The Gamification of Parenting. Should we let them win?
OK, so then I felt bad. I didn't really rub it in when she lost and I was a good winner (I think). But when your kids are sad you want to do whatever it takes to cheer them up. This got me to thinking about whether the games we play with our kids will have an impact on their career prospects in the future. More precisely, not so much which games we play with them but rather how we approach that competition.

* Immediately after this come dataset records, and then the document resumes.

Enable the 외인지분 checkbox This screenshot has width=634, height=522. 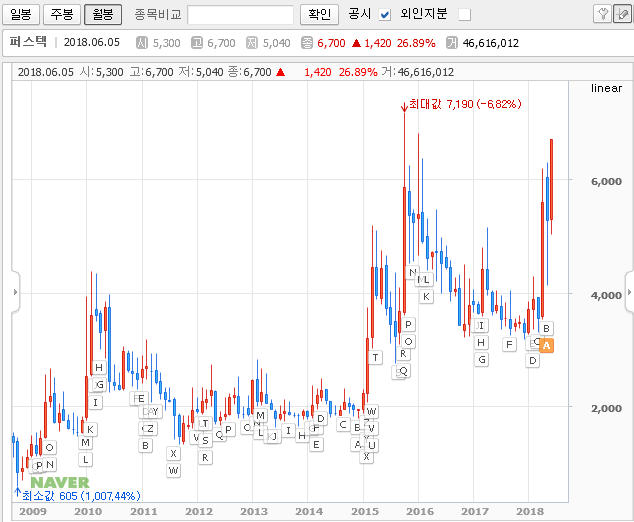pyautogui.click(x=464, y=14)
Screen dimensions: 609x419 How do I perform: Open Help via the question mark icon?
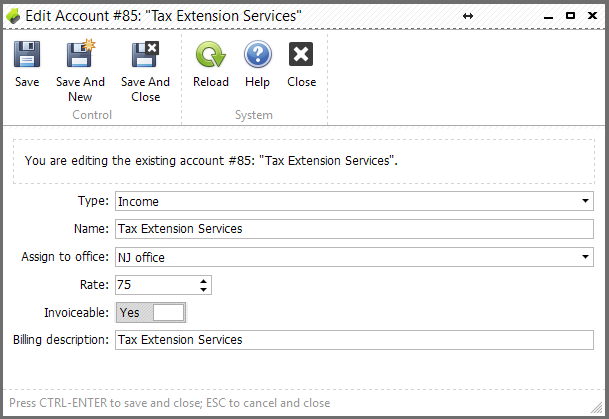(258, 54)
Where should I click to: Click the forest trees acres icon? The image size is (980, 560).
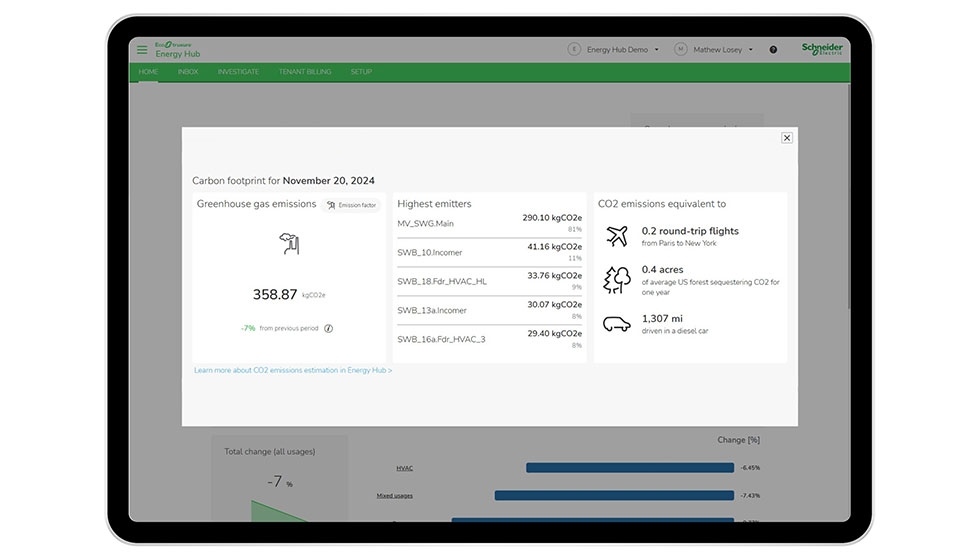617,280
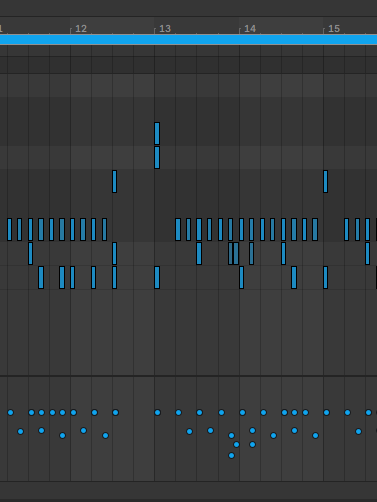Select the upper isolated note at bar 15
Screen dimensions: 377x502
pyautogui.click(x=326, y=181)
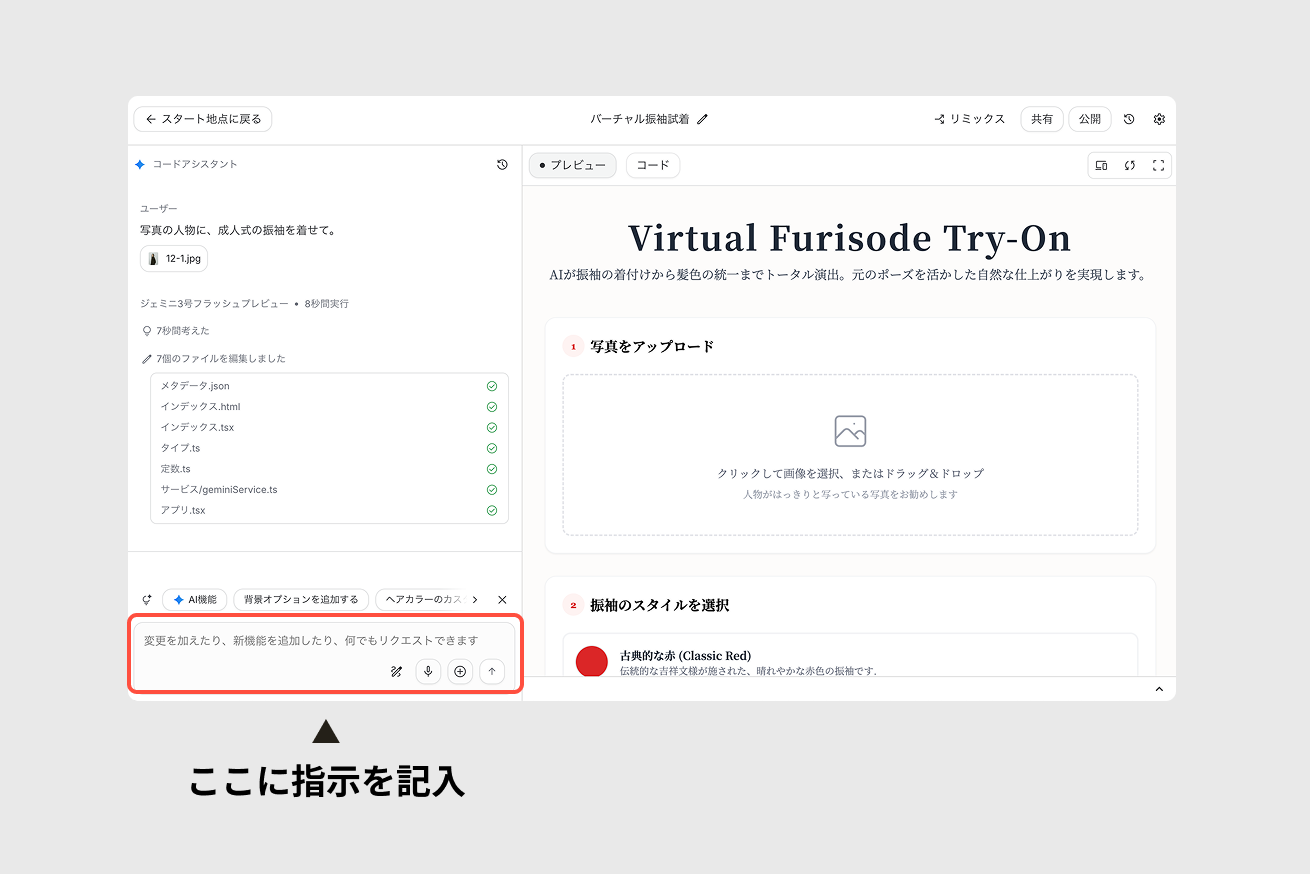Click the 12-1.jpg attachment chip
Viewport: 1310px width, 874px height.
[x=174, y=258]
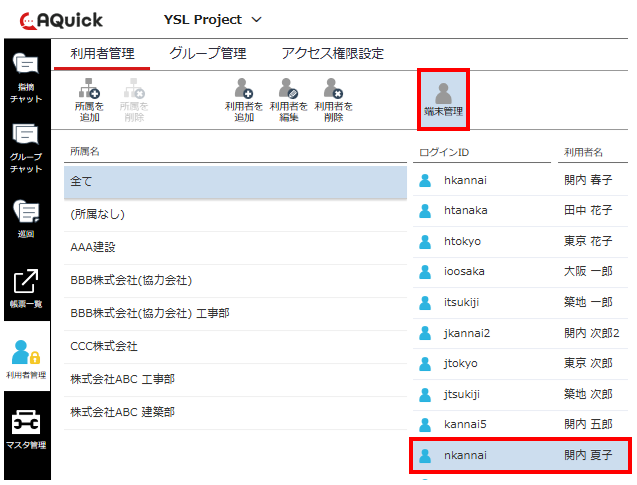Open 端末管理 from the toolbar
Viewport: 637px width, 485px height.
[x=443, y=100]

The science of confidence, as we have discussed several times in this newsletter, points to overcoming adversity and succeeding as the origin of self-esteem and self-confidence for our kids. If they try something and fail and never try it again, they will only remember failing. Apparently, it does not matter what the activity is as long as it requires some effort on the part of our kids. If it is easy or there is too much luck involved then it will have less of an impact on their psyche. Doing the hard things to get better and seeing that there is a reward for not giving up is what gives our children what they need to take on that next challenge, and the next and the next.
Following this train of thought as it applies to games, it does matter what the game is. Chess for example which is 100% skill (there are no dice and no luck of the draw) should work well. Beat the pants off your kids a couple times and as they learn more about the game and get better they eventually win and build confidence. A game like Candy Land which is based entirely on which card you draw is all about luck. Most kids will realize that they are not really contributing to the win. Age may matter here though. a 3-year-old playing a luck-based game may still feel good about themselves when they beat Mom or Dad while the 15-year-old knows that it is luck.

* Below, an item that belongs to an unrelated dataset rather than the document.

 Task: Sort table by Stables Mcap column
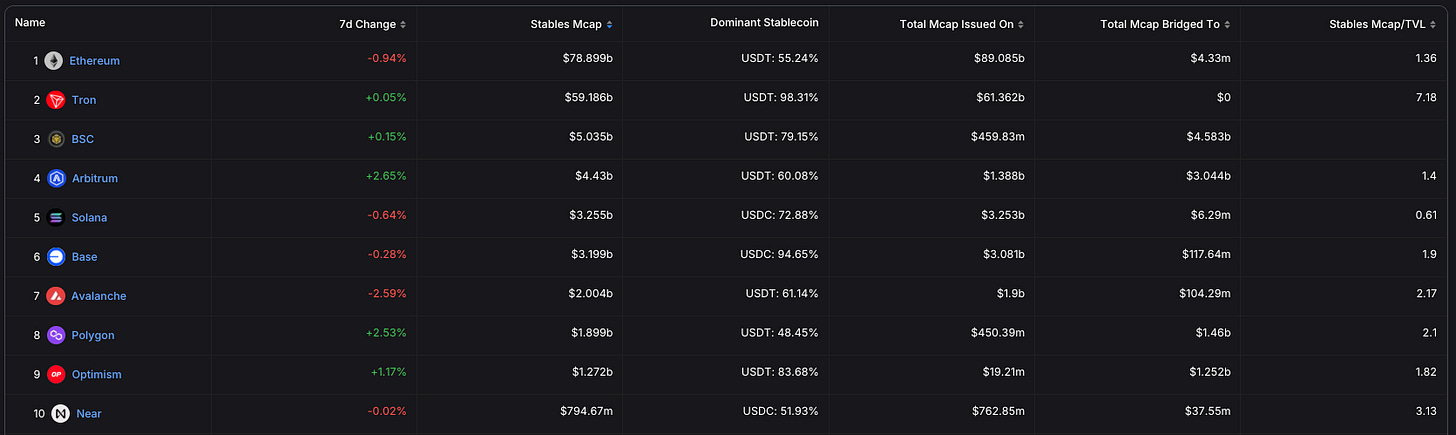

Age brings me back to the main point I want to resolve. Should I let my kids win and if so, should it be sometimes, occasionally, often? If you let a 3-year-old win they will not know that you did it. They may even develop some of that valuable confidence we are trying to instill. A 15-year-old on the other hand will at least suspect we let them win and I bet that it would have the oppositive impact from what we are trying to achieve. What if you continue to win to the point where your kids no longer want to play with you, do you force them to continue playing? If you let them quit are you missing a chance to teach them that if they keep trying they will eventually overcome?
As with most of my articles, I dove into the internet to see what others had to say about this and could not find a consensus. It seems like everyone has let their kids win at some point and everyone thinks it is OK to let kids win... except when you should not let them win. Maybe the Headhunter Wife is correct (as she usually is) and it is not a big deal either way and I am just overthinking it. What do you think?